| Exercise brief |
Can you render every line of the entries below as a Markdown table with the columns Row and Entry, numbering each row and skipping blank lines?

| Records to use |
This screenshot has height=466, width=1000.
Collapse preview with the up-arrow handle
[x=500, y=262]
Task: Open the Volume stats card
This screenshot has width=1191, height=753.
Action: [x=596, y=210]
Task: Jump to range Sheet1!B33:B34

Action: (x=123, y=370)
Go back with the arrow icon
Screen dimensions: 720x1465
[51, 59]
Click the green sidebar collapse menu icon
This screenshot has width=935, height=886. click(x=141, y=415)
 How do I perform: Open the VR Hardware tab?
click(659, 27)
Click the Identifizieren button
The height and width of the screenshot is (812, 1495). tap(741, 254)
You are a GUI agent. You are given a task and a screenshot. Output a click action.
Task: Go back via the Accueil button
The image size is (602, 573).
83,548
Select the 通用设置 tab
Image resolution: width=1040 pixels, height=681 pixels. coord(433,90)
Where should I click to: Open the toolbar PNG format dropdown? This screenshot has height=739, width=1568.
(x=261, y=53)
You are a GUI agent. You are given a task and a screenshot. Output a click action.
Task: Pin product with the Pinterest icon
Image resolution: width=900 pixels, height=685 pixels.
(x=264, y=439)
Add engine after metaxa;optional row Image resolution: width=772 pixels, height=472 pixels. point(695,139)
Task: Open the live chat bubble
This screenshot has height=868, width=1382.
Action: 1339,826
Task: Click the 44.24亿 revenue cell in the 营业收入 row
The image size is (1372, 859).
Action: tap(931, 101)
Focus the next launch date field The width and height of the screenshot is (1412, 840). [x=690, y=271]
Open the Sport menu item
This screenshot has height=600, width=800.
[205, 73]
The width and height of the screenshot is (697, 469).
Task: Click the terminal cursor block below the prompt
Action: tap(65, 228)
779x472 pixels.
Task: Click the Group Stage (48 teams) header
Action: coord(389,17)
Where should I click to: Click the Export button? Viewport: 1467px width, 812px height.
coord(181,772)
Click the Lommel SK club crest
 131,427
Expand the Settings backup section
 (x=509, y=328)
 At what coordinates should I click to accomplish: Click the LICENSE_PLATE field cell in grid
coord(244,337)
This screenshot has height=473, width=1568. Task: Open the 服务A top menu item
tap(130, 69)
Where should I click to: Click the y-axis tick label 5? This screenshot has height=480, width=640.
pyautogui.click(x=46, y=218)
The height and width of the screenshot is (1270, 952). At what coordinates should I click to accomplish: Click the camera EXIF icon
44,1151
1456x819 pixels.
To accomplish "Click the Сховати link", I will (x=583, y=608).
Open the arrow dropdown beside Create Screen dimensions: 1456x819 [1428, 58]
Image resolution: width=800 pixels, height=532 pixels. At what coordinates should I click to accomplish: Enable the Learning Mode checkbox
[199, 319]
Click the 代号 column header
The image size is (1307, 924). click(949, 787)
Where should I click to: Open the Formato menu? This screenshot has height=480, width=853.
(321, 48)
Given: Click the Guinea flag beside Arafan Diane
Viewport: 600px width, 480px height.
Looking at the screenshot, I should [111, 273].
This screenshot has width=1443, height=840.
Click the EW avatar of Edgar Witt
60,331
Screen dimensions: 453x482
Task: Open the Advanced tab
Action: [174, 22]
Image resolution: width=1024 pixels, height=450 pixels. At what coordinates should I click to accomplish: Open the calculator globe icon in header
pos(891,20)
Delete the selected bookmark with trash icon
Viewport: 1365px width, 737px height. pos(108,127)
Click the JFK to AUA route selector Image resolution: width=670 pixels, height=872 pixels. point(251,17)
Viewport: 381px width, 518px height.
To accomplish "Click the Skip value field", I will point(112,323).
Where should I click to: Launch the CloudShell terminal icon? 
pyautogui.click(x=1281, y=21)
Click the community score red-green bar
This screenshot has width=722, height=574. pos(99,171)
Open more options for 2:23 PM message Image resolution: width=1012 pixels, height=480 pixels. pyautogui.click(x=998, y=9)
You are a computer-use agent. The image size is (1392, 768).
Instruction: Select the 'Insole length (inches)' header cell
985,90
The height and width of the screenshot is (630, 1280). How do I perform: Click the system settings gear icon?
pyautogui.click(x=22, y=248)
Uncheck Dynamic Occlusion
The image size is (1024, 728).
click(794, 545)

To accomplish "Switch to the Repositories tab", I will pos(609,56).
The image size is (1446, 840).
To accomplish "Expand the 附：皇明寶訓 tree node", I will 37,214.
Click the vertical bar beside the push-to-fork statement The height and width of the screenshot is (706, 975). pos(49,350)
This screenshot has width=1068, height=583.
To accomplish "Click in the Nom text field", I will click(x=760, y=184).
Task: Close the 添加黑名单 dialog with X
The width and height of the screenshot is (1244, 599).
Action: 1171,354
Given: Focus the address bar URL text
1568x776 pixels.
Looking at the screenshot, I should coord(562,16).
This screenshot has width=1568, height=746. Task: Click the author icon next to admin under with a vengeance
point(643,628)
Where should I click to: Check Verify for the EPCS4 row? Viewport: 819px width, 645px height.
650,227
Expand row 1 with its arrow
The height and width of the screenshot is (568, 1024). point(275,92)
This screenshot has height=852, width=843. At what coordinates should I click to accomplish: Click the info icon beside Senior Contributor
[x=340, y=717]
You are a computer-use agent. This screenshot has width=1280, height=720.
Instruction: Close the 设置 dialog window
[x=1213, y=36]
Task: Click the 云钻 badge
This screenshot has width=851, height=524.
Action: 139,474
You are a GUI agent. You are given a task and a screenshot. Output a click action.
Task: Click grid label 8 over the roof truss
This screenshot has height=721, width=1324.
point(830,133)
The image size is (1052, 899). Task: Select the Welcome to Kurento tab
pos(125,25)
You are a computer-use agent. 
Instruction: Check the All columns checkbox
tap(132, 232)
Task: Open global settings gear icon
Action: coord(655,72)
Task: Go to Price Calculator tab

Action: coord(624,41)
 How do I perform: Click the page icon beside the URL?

| The answer |
| Row | Entry |
|---|---|
| 1 | This screenshot has height=466, width=1000. |
| 2 | Collapse preview with the up-arrow handle |
| 3 | [x=500, y=262] |
| 4 | Task: Open the Volume stats card |
| 5 | This screenshot has width=1191, height=753. |
| 6 | Action: [x=596, y=210] |
| 7 | Task: Jump to range Sheet1!B33:B34 |
| 8 | Action: (x=123, y=370) |
| 9 | Go back with the arrow icon |
| 10 | Screen dimensions: 720x1465 |
| 11 | [51, 59] |
| 12 | Click the green sidebar collapse menu icon |
| 13 | This screenshot has width=935, height=886. click(x=141, y=415) |
| 14 |  How do I perform: Open the VR Hardware tab? |
| 15 | click(659, 27) |
| 16 | Click the Identifizieren button |
| 17 | The height and width of the screenshot is (812, 1495). tap(741, 254) |
| 18 | You are a GUI agent. You are given a task and a screenshot. Output a click action. |
| 19 | Task: Go back via the Accueil button |
| 20 | The image size is (602, 573). |
| 21 | 83,548 |
| 22 | Select the 通用设置 tab |
| 23 | Image resolution: width=1040 pixels, height=681 pixels. coord(433,90) |
| 24 | Where should I click to: Open the toolbar PNG format dropdown? This screenshot has height=739, width=1568. |
| 25 | (x=261, y=53) |
| 26 | You are a GUI agent. You are given a task and a screenshot. Output a click action. |
| 27 | Task: Pin product with the Pinterest icon |
| 28 | Image resolution: width=900 pixels, height=685 pixels. |
| 29 | (x=264, y=439) |
| 30 | Add engine after metaxa;optional row Image resolution: width=772 pixels, height=472 pixels. point(695,139) |
| 31 | Task: Open the live chat bubble |
| 32 | This screenshot has height=868, width=1382. |
| 33 | Action: 1339,826 |
| 34 | Task: Click the 44.24亿 revenue cell in the 营业收入 row |
| 35 | The image size is (1372, 859). |
| 36 | Action: tap(931, 101) |
| 37 | Focus the next launch date field The width and height of the screenshot is (1412, 840). [x=690, y=271] |
| 38 | Open the Sport menu item |
| 39 | This screenshot has height=600, width=800. |
| 40 | [205, 73] |
| 41 | The width and height of the screenshot is (697, 469). |
| 42 | Task: Click the terminal cursor block below the prompt |
| 43 | Action: tap(65, 228) |
| 44 | 779x472 pixels. |
| 45 | Task: Click the Group Stage (48 teams) header |
| 46 | Action: coord(389,17) |
| 47 | Where should I click to: Click the Export button? Viewport: 1467px width, 812px height. |
| 48 | coord(181,772) |
| 49 | Click the Lommel SK club crest |
| 50 |  131,427 |
| 51 | Expand the Settings backup section |
| 52 |  (x=509, y=328) |
| 53 |  At what coordinates should I click to accomplish: Click the LICENSE_PLATE field cell in grid |
| 54 | coord(244,337) |
| 55 | This screenshot has height=473, width=1568. Task: Open the 服务A top menu item |
| 56 | tap(130, 69) |
| 57 | Where should I click to: Click the y-axis tick label 5? This screenshot has height=480, width=640. |
| 58 | pyautogui.click(x=46, y=218) |
| 59 | The height and width of the screenshot is (1270, 952). At what coordinates should I click to accomplish: Click the camera EXIF icon |
| 60 | 44,1151 |
| 61 | 1456x819 pixels. |
| 62 | To accomplish "Click the Сховати link", I will (x=583, y=608). |
| 63 | Open the arrow dropdown beside Create Screen dimensions: 1456x819 [1428, 58] |
| 64 | Image resolution: width=800 pixels, height=532 pixels. At what coordinates should I click to accomplish: Enable the Learning Mode checkbox |
| 65 | [199, 319] |
| 66 | Click the 代号 column header |
| 67 | The image size is (1307, 924). click(949, 787) |
| 68 | Where should I click to: Open the Formato menu? This screenshot has height=480, width=853. |
| 69 | (321, 48) |
| 70 | Given: Click the Guinea flag beside Arafan Diane |
| 71 | Viewport: 600px width, 480px height. |
| 72 | Looking at the screenshot, I should [111, 273]. |
| 73 | This screenshot has width=1443, height=840. |
| 74 | Click the EW avatar of Edgar Witt |
| 75 | 60,331 |
| 76 | Screen dimensions: 453x482 |
| 77 | Task: Open the Advanced tab |
| 78 | Action: [174, 22] |
| 79 | Image resolution: width=1024 pixels, height=450 pixels. At what coordinates should I click to accomplish: Open the calculator globe icon in header |
| 80 | pos(891,20) |
| 81 | Delete the selected bookmark with trash icon |
| 82 | Viewport: 1365px width, 737px height. pos(108,127) |
| 83 | Click the JFK to AUA route selector Image resolution: width=670 pixels, height=872 pixels. point(251,17) |
| 84 | Viewport: 381px width, 518px height. |
| 85 | To accomplish "Click the Skip value field", I will point(112,323). |
| 86 | Where should I click to: Launch the CloudShell terminal icon?  |
| 87 | pyautogui.click(x=1281, y=21) |
| 88 | Click the community score red-green bar |
| 89 | This screenshot has width=722, height=574. pos(99,171) |
| 90 | Open more options for 2:23 PM message Image resolution: width=1012 pixels, height=480 pixels. pyautogui.click(x=998, y=9) |
| 91 | You are a computer-use agent. The image size is (1392, 768). |
| 92 | Instruction: Select the 'Insole length (inches)' header cell |
| 93 | 985,90 |
| 94 | The height and width of the screenshot is (630, 1280). How do I perform: Click the system settings gear icon? |
| 95 | pyautogui.click(x=22, y=248) |
| 96 | Uncheck Dynamic Occlusion |
| 97 | The image size is (1024, 728). |
| 98 | click(794, 545) |
| 99 | To accomplish "Switch to the Repositories tab", I will pos(609,56). |
| 100 | The image size is (1446, 840). |
| 101 | To accomplish "Expand the 附：皇明寶訓 tree node", I will 37,214. |
| 102 | Click the vertical bar beside the push-to-fork statement The height and width of the screenshot is (706, 975). pos(49,350) |
| 103 | This screenshot has width=1068, height=583. |
| 104 | To accomplish "Click in the Nom text field", I will click(x=760, y=184). |
| 105 | Task: Close the 添加黑名单 dialog with X |
| 106 | The width and height of the screenshot is (1244, 599). |
| 107 | Action: 1171,354 |
| 108 | Given: Focus the address bar URL text |
| 109 | 1568x776 pixels. |
| 110 | Looking at the screenshot, I should coord(562,16). |
| 111 | This screenshot has width=1568, height=746. Task: Click the author icon next to admin under with a vengeance |
| 112 | point(643,628) |
| 113 | Where should I click to: Check Verify for the EPCS4 row? Viewport: 819px width, 645px height. |
| 114 | 650,227 |
| 115 | Expand row 1 with its arrow |
| 116 | The height and width of the screenshot is (568, 1024). point(275,92) |
| 117 | This screenshot has height=852, width=843. At what coordinates should I click to accomplish: Click the info icon beside Senior Contributor |
| 118 | [x=340, y=717] |
| 119 | You are a computer-use agent. This screenshot has width=1280, height=720. |
| 120 | Instruction: Close the 设置 dialog window |
| 121 | [x=1213, y=36] |
| 122 | Task: Click the 云钻 badge |
| 123 | This screenshot has width=851, height=524. |
| 124 | Action: 139,474 |
| 125 | You are a GUI agent. You are given a task and a screenshot. Output a click action. |
| 126 | Task: Click grid label 8 over the roof truss |
| 127 | This screenshot has height=721, width=1324. |
| 128 | point(830,133) |
| 129 | The image size is (1052, 899). Task: Select the Welcome to Kurento tab |
| 130 | pos(125,25) |
| 131 | You are a computer-use agent.  |
| 132 | Instruction: Check the All columns checkbox |
| 133 | tap(132, 232) |
| 134 | Task: Open global settings gear icon |
| 135 | Action: coord(655,72) |
| 136 | Task: Go to Price Calculator tab |
| 137 | Action: coord(624,41) |
| 138 |  How do I perform: Click the page icon beside the URL? |